- _Directions_
Copy the records below word for word, starting with the line that contains "Task: Select the Car Performance tab" and continuing through the line that contains "Looking at the". Leave the pictures out of your copy.

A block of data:
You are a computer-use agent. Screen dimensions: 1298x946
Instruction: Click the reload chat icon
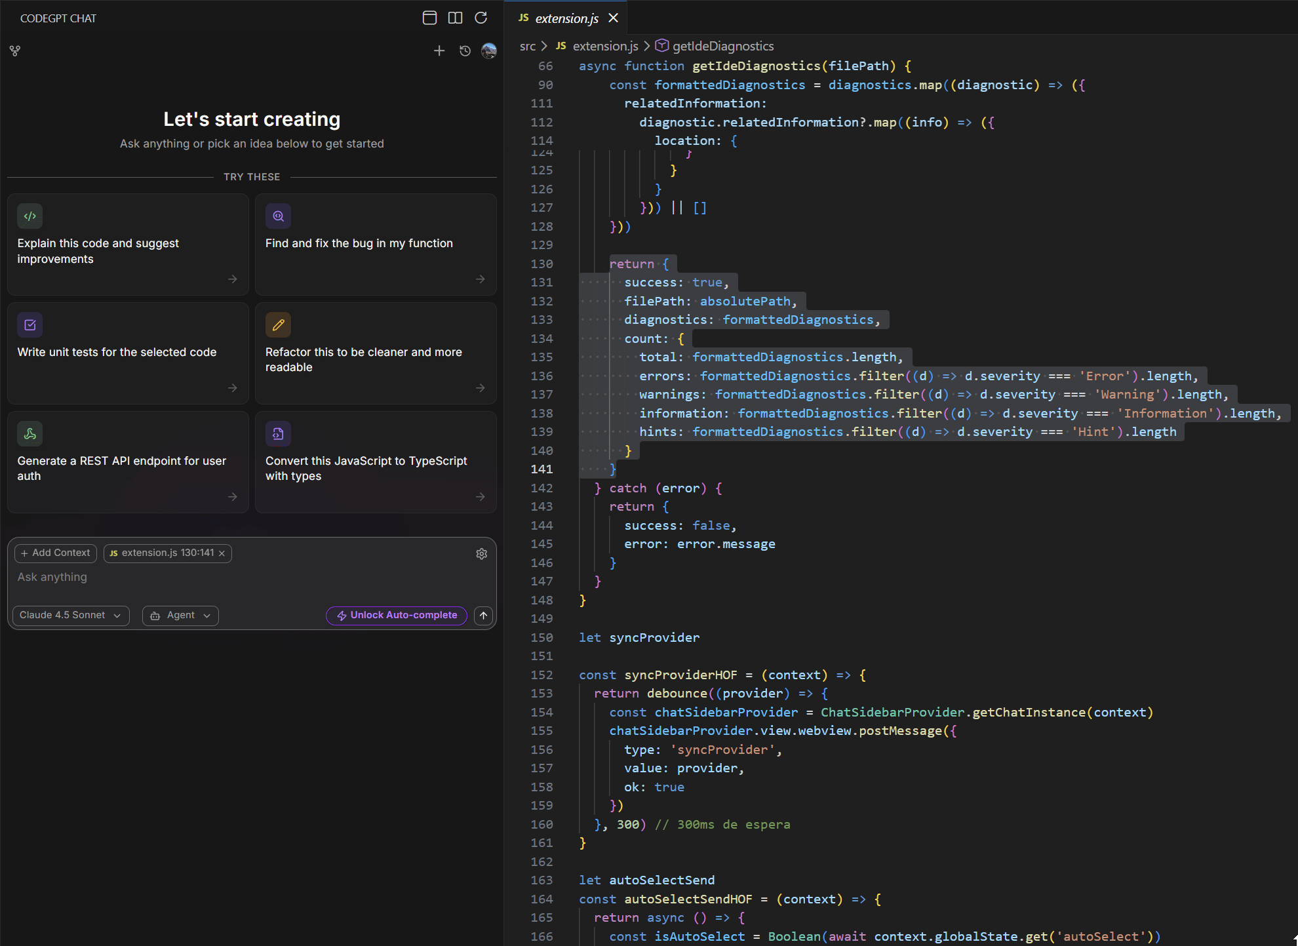pyautogui.click(x=481, y=18)
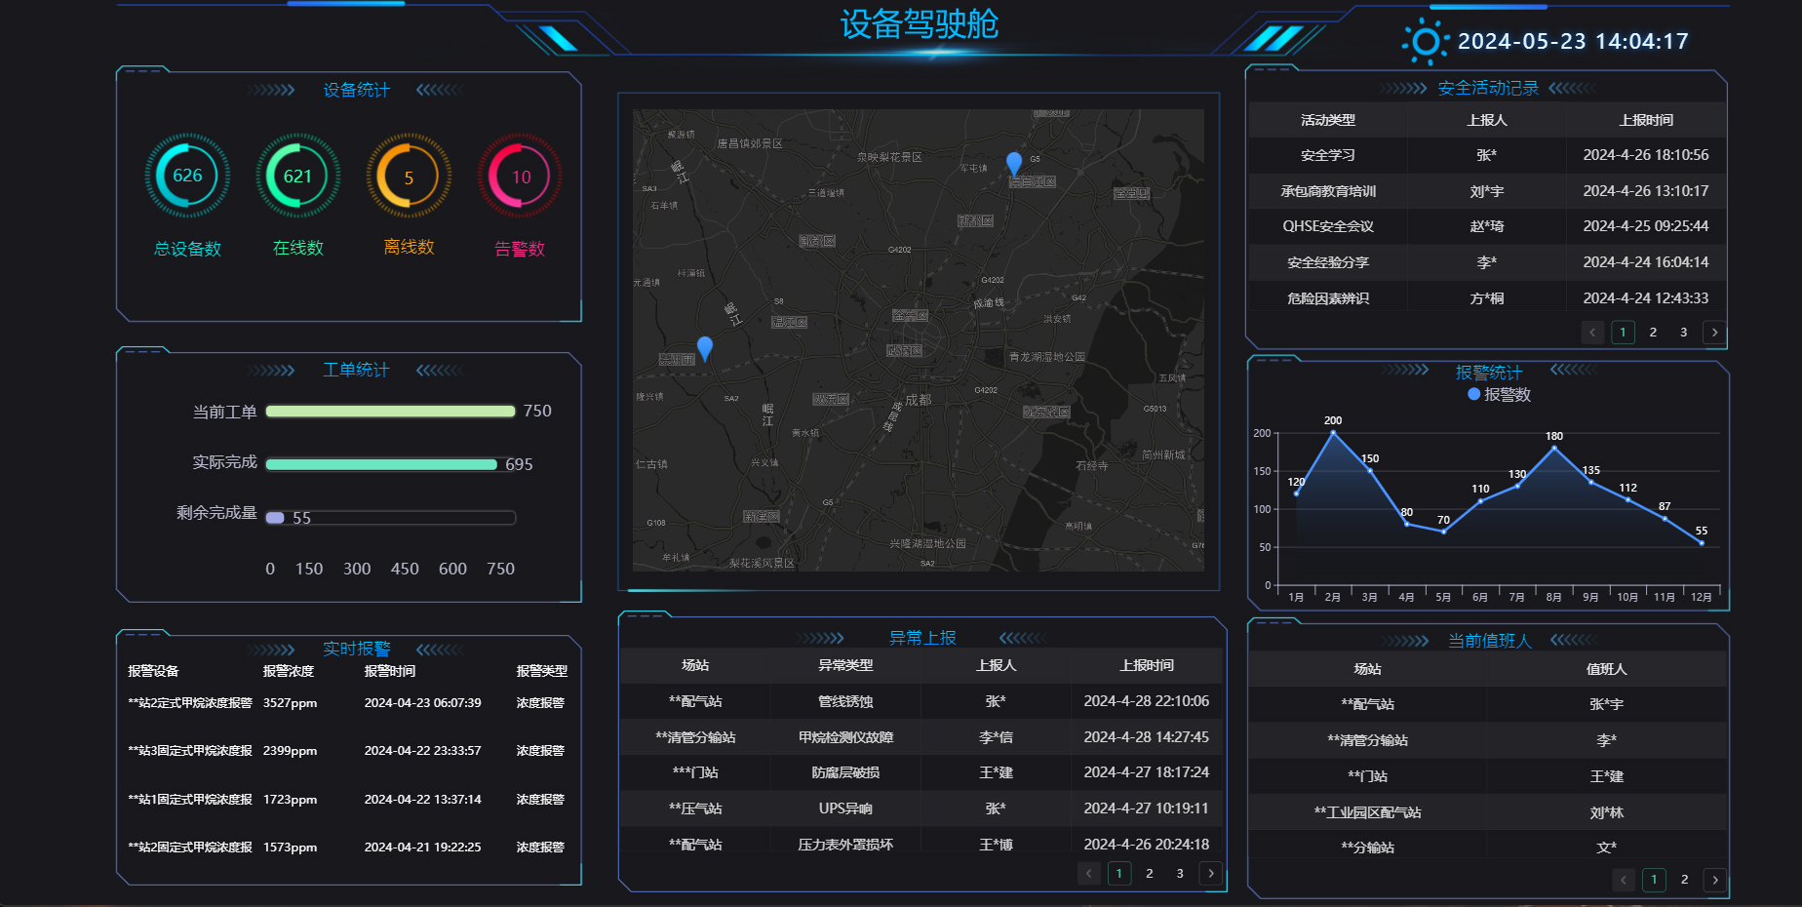Select the 安全学习 row in safety activity table

pyautogui.click(x=1487, y=155)
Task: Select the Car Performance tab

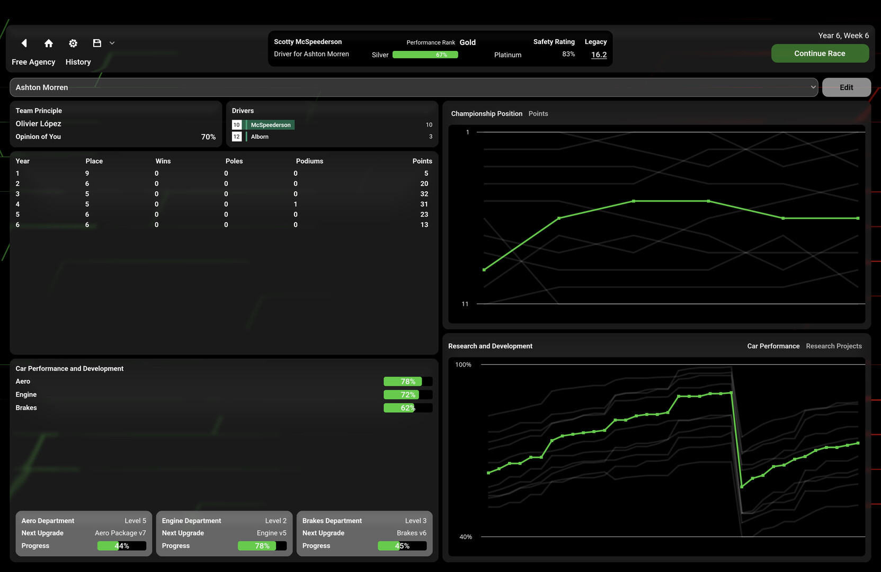Action: tap(773, 346)
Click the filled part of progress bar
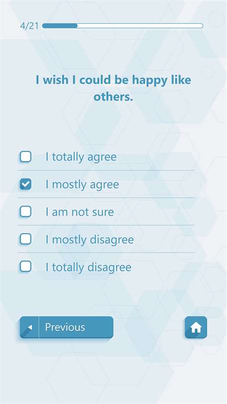This screenshot has width=227, height=404. pyautogui.click(x=60, y=26)
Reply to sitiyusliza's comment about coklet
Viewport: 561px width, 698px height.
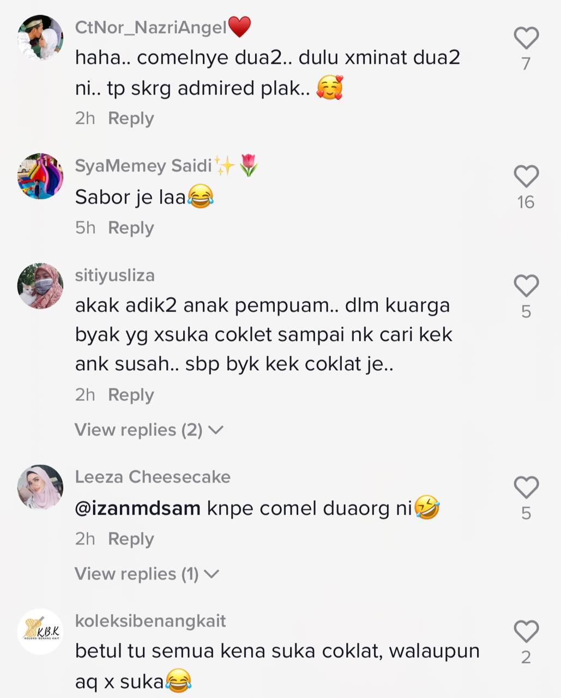pos(131,395)
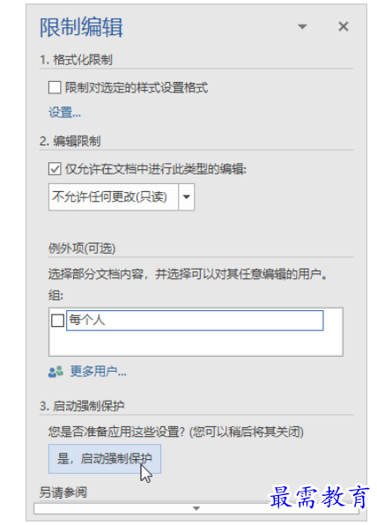
Task: Click 是，启动强制保护 button
Action: tap(105, 459)
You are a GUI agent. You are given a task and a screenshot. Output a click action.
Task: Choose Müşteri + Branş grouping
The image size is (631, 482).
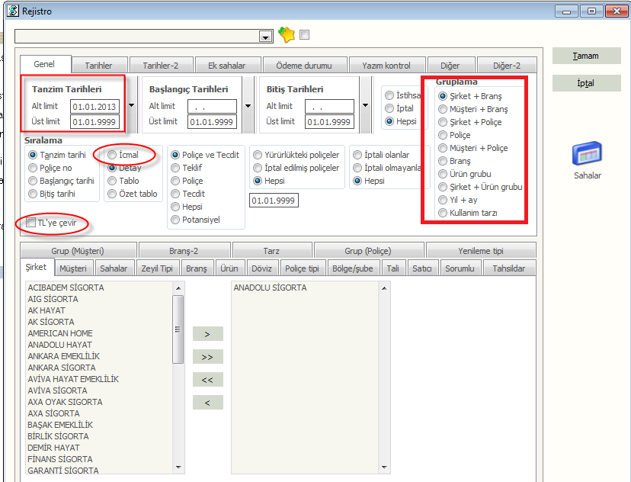[443, 109]
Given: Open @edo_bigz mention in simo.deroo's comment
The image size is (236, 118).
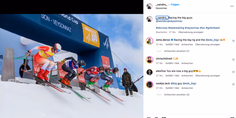Looking at the screenshot, I should pyautogui.click(x=212, y=40).
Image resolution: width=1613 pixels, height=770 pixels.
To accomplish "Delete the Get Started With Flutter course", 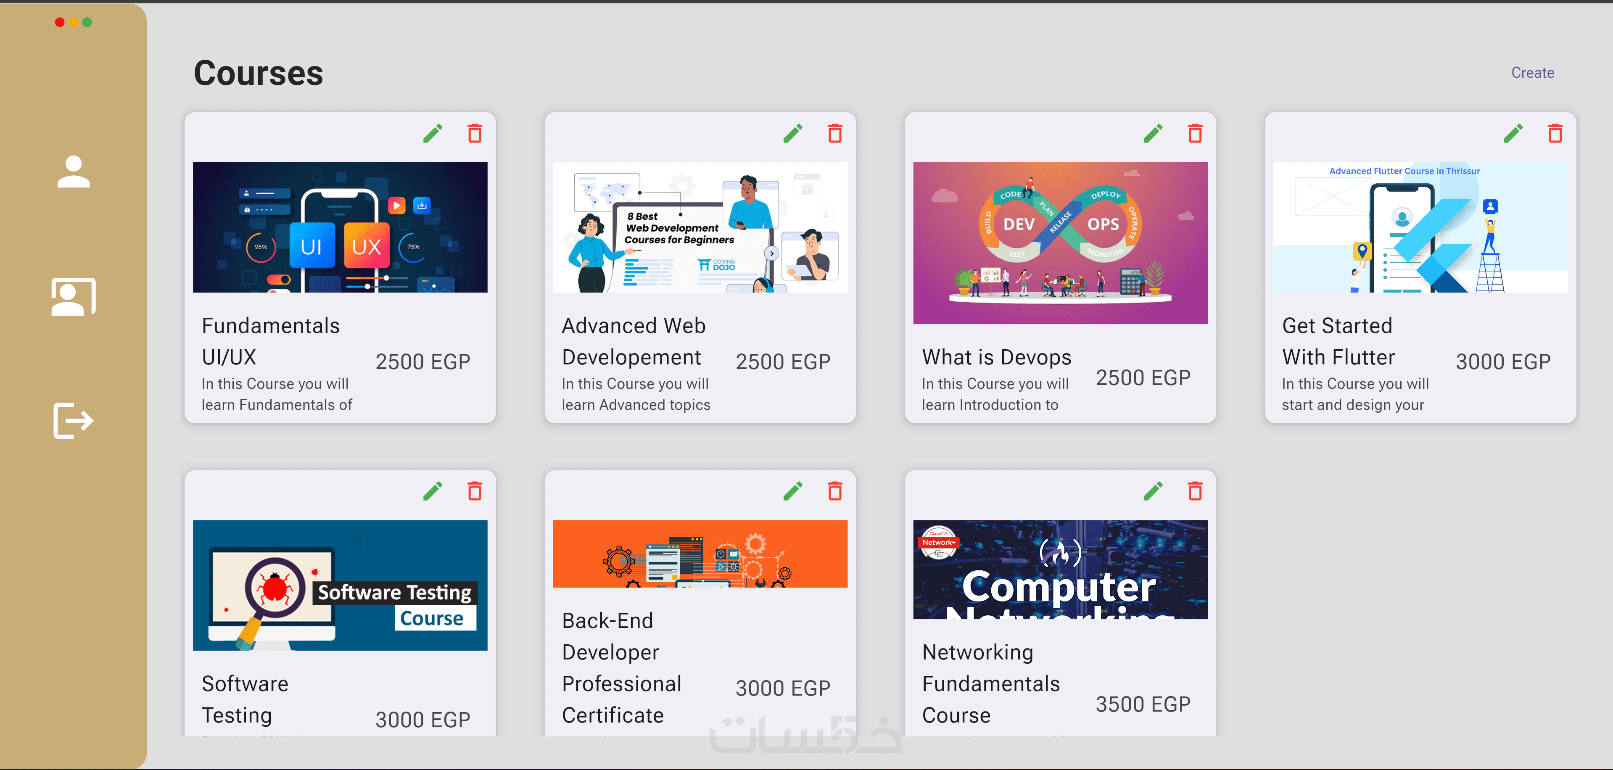I will click(x=1555, y=133).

- _Correct answer_
Task: Select the Car Performance tab

Action: tap(773, 346)
Click the filled part of progress bar
This screenshot has width=227, height=404. pyautogui.click(x=60, y=26)
Reply to sitiyusliza's comment about coklet
Viewport: 561px width, 698px height.
pos(131,395)
Task: Click 是，启动强制保护 button
Action: tap(105, 459)
You are a GUI agent. You are given a task and a screenshot. Output a click action.
Task: Choose Müşteri + Branş grouping
The image size is (631, 482).
[443, 109]
Given: Open @edo_bigz mention in simo.deroo's comment
The image size is (236, 118).
Looking at the screenshot, I should pyautogui.click(x=212, y=40).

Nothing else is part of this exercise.